EXERCISE DETAILS - Print all the data below exactly, without images.

SUPPLIED DATA -
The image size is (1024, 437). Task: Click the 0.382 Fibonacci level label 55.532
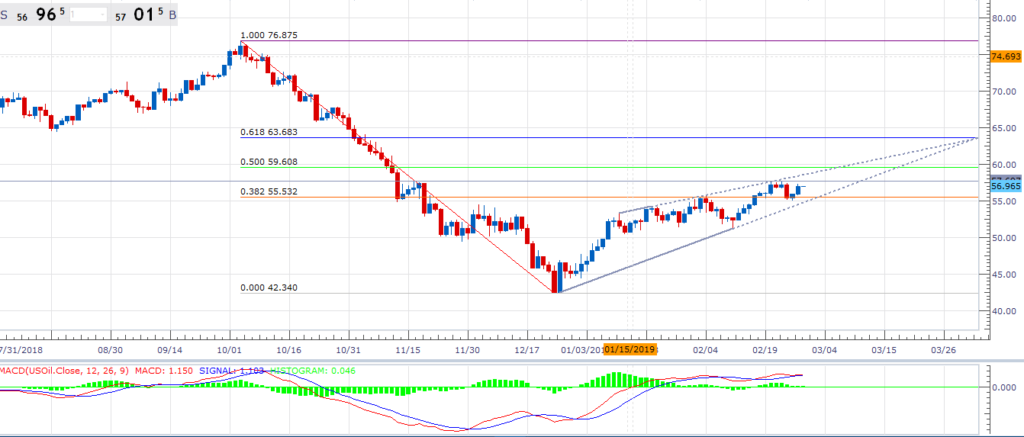pyautogui.click(x=269, y=191)
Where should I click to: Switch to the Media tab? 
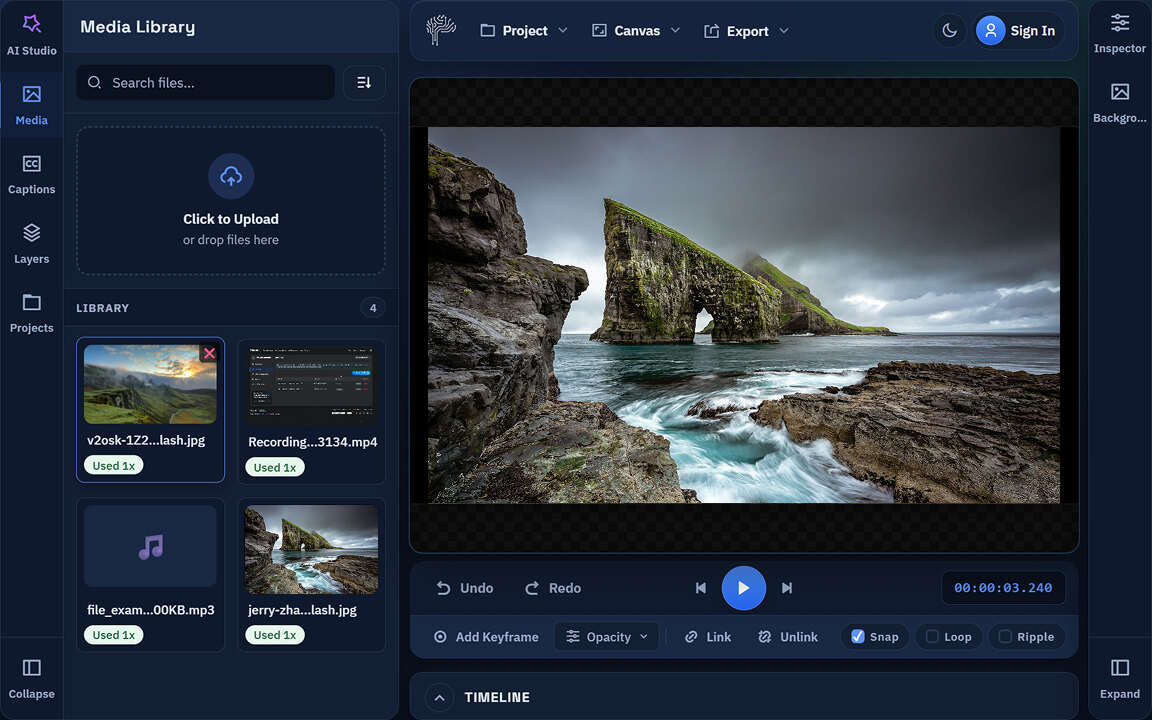tap(31, 103)
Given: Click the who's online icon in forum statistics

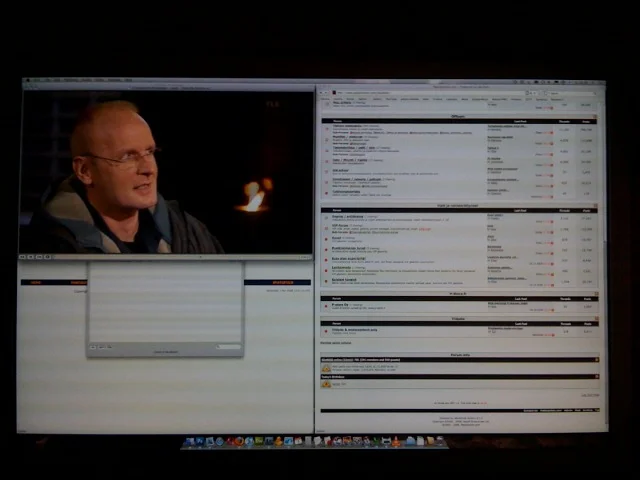Looking at the screenshot, I should pos(326,368).

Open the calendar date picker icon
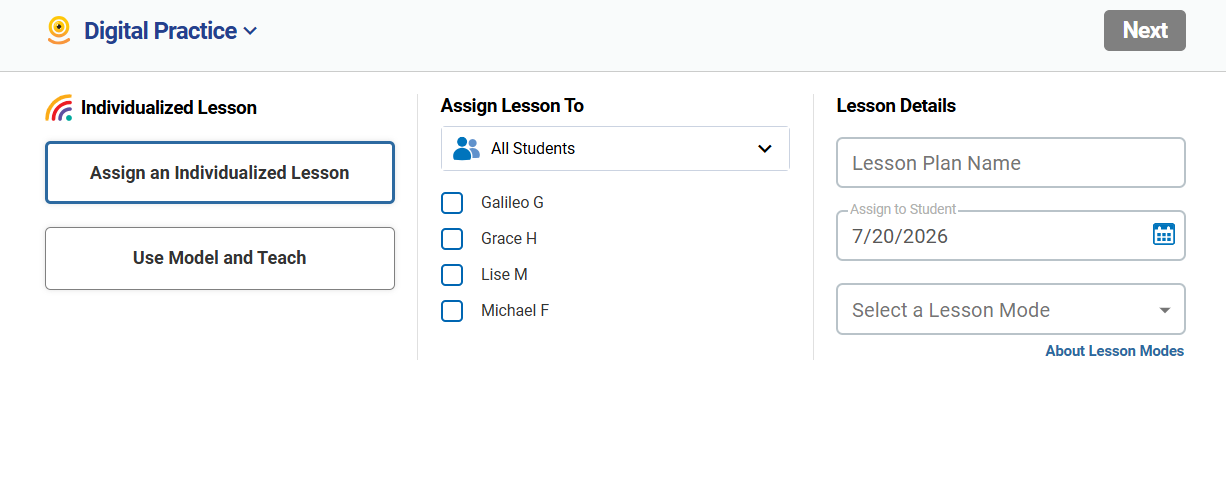click(x=1163, y=235)
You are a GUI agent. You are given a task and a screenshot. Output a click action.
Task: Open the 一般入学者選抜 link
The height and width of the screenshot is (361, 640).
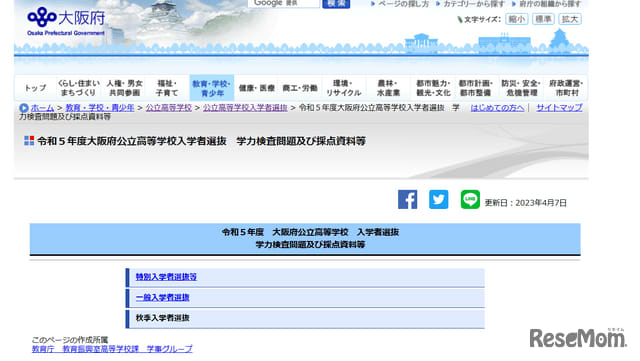[x=162, y=297]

EXERCISE RESULT -
The image size is (1024, 437). Task: Click the 0.382 Fibonacci level label 55.532
pyautogui.click(x=269, y=191)
Where should I click to: Switch to the Media tab? 
tap(31, 103)
Given: Click the who's online icon in forum statistics

Looking at the screenshot, I should pos(326,368).

Open the calendar date picker icon
click(x=1163, y=235)
You are a GUI agent. You are given a task and a screenshot. Output a click action.
Task: Open the 一般入学者選抜 link
The height and width of the screenshot is (361, 640).
[x=162, y=297]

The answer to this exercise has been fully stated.